From the line containing "Click the MPL ID Season 9 game icon" to the end of the records below, output each line exactly; include both ends and nothing else.

Stored data
---+---
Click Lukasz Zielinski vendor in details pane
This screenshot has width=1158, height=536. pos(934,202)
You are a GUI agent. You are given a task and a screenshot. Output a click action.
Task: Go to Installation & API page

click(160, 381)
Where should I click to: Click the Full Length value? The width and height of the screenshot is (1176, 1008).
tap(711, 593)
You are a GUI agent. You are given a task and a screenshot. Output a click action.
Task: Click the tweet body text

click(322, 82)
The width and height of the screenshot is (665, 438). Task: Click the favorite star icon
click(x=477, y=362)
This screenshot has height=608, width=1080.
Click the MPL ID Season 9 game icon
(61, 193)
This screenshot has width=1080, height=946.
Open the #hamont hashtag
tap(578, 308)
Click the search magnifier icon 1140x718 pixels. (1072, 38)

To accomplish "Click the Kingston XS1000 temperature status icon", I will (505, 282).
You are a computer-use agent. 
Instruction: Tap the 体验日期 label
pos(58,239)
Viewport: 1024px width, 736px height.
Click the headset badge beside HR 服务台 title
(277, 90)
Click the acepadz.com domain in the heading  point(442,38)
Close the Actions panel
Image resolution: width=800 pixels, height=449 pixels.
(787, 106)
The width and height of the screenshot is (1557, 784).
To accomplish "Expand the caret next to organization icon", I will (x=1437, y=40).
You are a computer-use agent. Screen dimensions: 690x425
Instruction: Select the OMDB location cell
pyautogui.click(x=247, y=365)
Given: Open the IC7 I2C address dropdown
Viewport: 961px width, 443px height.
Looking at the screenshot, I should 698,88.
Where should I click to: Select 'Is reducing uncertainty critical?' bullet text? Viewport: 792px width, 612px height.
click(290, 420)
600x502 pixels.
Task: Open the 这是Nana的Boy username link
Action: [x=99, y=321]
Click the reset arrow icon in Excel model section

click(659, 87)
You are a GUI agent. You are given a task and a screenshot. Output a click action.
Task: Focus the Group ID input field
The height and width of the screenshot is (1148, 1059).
---+---
Exercise result.
Click the MPL ID Season 9 game icon
(61, 193)
This screenshot has width=1080, height=946.
Open the #hamont hashtag
tap(578, 308)
Click the search magnifier icon 1140x718 pixels. (1072, 38)

To accomplish "Click the Kingston XS1000 temperature status icon", I will (505, 282).
You are a computer-use agent. 
Instruction: Tap the 体验日期 label
pos(58,239)
Viewport: 1024px width, 736px height.
Click the headset badge beside HR 服务台 title
(277, 90)
Click the acepadz.com domain in the heading  point(442,38)
Close the Actions panel
Image resolution: width=800 pixels, height=449 pixels.
(787, 106)
The width and height of the screenshot is (1557, 784).
To accomplish "Expand the caret next to organization icon", I will (x=1437, y=40).
You are a computer-use agent. Screen dimensions: 690x425
Instruction: Select the OMDB location cell
pyautogui.click(x=247, y=365)
Given: Open the IC7 I2C address dropdown
Viewport: 961px width, 443px height.
Looking at the screenshot, I should 698,88.
Where should I click to: Select 'Is reducing uncertainty critical?' bullet text? Viewport: 792px width, 612px height.
click(290, 420)
600x502 pixels.
Task: Open the 这是Nana的Boy username link
Action: [x=99, y=321]
Click the reset arrow icon in Excel model section

click(659, 87)
You are a GUI agent. You are given a task and a screenshot. Output a click action.
Task: Focus the Group ID input field
The height and width of the screenshot is (1148, 1059).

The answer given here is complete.